- "This is our first time testing a product offering in the lending space," a company spokesperson confirmed to CoinDesk. "We may decide to build out a more robust offering in the future."
- According to Ripple, the credit line will enable small to medium enterprises to expand their business where they would otherwise face "stalled growth," inhibiting their ability to compete with larger companies.
- Those companies using ODL on RippleNet, a network of payment providers, will be able to buy XRP from Ripple on credit and will be charged a fee on the amount borrowed.
- The service is designed to facilitate lower-cost financing for cross-border payments compared to traditional means and has been trialed by RippleNet customers via a pilot program, the company said.
- ODL uses XRP as a "bridge currency" to facilitate cross-border payments.
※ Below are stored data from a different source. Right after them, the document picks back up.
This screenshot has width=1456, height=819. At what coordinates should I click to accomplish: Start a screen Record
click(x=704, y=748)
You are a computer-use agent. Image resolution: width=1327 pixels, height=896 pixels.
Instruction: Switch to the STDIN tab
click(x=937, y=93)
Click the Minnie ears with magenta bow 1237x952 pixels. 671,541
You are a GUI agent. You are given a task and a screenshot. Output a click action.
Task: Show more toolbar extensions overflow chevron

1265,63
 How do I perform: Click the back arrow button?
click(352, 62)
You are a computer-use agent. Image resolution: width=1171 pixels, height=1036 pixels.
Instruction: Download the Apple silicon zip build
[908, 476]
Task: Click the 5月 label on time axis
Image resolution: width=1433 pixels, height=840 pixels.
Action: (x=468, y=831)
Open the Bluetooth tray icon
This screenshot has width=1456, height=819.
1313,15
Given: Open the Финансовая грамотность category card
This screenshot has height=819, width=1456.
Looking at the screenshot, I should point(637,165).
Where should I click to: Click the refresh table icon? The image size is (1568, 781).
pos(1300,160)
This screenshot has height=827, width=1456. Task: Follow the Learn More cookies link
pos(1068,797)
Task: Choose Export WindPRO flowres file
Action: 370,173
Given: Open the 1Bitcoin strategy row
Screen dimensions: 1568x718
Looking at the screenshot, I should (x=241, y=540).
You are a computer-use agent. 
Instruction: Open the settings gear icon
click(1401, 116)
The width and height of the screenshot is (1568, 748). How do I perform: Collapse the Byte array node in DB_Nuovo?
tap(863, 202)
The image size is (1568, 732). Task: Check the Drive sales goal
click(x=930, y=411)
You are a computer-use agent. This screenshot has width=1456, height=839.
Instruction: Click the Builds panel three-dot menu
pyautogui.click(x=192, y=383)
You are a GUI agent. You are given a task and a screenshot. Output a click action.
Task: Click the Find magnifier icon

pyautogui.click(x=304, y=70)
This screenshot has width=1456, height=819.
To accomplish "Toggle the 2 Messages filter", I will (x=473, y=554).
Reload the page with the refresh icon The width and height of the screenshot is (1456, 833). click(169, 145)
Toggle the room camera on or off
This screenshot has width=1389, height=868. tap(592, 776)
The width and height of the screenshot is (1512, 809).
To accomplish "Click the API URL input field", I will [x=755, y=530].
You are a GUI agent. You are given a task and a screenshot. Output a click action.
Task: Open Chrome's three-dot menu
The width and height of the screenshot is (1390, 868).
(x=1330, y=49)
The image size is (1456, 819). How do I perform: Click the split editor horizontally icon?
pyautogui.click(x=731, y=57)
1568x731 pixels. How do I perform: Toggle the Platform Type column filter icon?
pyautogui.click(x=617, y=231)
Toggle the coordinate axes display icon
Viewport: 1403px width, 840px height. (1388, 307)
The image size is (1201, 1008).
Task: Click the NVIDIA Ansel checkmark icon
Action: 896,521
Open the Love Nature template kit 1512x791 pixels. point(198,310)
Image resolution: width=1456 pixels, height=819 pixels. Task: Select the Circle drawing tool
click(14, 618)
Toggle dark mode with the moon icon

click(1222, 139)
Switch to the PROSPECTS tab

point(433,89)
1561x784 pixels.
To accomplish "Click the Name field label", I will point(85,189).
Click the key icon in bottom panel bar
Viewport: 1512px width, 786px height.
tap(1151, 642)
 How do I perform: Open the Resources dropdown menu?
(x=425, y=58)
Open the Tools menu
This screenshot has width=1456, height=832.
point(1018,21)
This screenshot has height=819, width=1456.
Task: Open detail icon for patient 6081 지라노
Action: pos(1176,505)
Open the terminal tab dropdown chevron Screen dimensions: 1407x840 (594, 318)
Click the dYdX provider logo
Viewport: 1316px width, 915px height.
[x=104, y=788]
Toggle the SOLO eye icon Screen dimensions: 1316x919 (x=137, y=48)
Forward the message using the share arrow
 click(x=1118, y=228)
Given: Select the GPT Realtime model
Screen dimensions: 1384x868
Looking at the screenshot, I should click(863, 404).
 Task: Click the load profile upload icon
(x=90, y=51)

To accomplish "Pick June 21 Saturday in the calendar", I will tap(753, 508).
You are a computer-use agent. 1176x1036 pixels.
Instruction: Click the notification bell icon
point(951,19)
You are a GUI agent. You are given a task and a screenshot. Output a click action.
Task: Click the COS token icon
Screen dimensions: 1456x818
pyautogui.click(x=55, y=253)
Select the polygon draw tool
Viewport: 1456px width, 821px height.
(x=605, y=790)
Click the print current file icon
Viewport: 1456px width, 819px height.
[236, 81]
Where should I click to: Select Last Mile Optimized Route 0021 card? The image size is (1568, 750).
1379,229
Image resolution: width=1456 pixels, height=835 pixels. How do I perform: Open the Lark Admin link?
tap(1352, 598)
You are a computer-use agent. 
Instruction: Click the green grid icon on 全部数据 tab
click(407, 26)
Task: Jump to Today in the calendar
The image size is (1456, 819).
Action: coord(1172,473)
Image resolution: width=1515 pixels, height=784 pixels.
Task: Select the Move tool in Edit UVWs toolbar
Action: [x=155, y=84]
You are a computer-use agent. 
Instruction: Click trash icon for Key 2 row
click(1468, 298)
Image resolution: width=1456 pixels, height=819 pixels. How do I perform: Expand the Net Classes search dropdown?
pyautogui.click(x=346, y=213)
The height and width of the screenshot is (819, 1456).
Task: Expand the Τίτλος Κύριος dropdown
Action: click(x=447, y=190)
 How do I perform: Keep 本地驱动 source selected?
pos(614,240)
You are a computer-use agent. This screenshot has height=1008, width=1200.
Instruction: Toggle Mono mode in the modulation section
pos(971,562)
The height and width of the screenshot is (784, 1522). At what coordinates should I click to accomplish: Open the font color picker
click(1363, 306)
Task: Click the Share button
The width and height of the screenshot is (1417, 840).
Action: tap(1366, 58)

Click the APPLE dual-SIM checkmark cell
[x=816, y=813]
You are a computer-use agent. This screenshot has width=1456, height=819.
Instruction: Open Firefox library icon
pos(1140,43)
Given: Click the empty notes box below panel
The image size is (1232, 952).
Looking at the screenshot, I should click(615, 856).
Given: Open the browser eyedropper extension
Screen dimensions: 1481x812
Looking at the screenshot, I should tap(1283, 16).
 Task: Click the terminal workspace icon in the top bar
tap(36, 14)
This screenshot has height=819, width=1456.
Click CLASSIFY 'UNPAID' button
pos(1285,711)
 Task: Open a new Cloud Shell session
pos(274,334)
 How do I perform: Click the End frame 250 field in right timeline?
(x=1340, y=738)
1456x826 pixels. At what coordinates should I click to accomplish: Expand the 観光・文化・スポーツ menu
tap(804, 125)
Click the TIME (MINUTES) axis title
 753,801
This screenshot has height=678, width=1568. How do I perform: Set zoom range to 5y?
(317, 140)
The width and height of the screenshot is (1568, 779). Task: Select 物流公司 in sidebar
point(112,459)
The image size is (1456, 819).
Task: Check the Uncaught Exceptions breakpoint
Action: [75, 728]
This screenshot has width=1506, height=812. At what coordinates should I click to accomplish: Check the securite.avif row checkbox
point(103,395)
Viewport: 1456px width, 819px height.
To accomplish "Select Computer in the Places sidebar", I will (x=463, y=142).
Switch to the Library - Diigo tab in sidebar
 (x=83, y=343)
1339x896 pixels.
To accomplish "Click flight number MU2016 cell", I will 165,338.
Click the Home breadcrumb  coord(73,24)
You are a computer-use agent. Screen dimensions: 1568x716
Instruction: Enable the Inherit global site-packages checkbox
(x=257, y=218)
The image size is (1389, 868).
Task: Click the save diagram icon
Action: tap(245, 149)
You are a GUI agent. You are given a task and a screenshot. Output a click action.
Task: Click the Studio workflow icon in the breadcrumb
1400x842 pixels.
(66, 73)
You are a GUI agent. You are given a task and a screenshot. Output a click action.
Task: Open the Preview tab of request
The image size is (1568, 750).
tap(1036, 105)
For example, a Canadian business that needs to pay a supplier in Israel but can't find a foreign exchange dealer willing to exchange loonies for shekels can instead convert the money into and out of XRP, quick snap.
- In that same example, the credit line means that the Canadian firm doesn't have to front the money – it locks in a rate at the time of payment and then repays Ripple "when it’s convenient," the company says.
- Ripple holds 6.2 billion XRP (worth about $1.55 billion at current prices). Its stash accounts for 6% of the total XRP supply when counting both the 45 billion in circulation and 48.6 billion in escrow. The company periodically sells XRP into the market.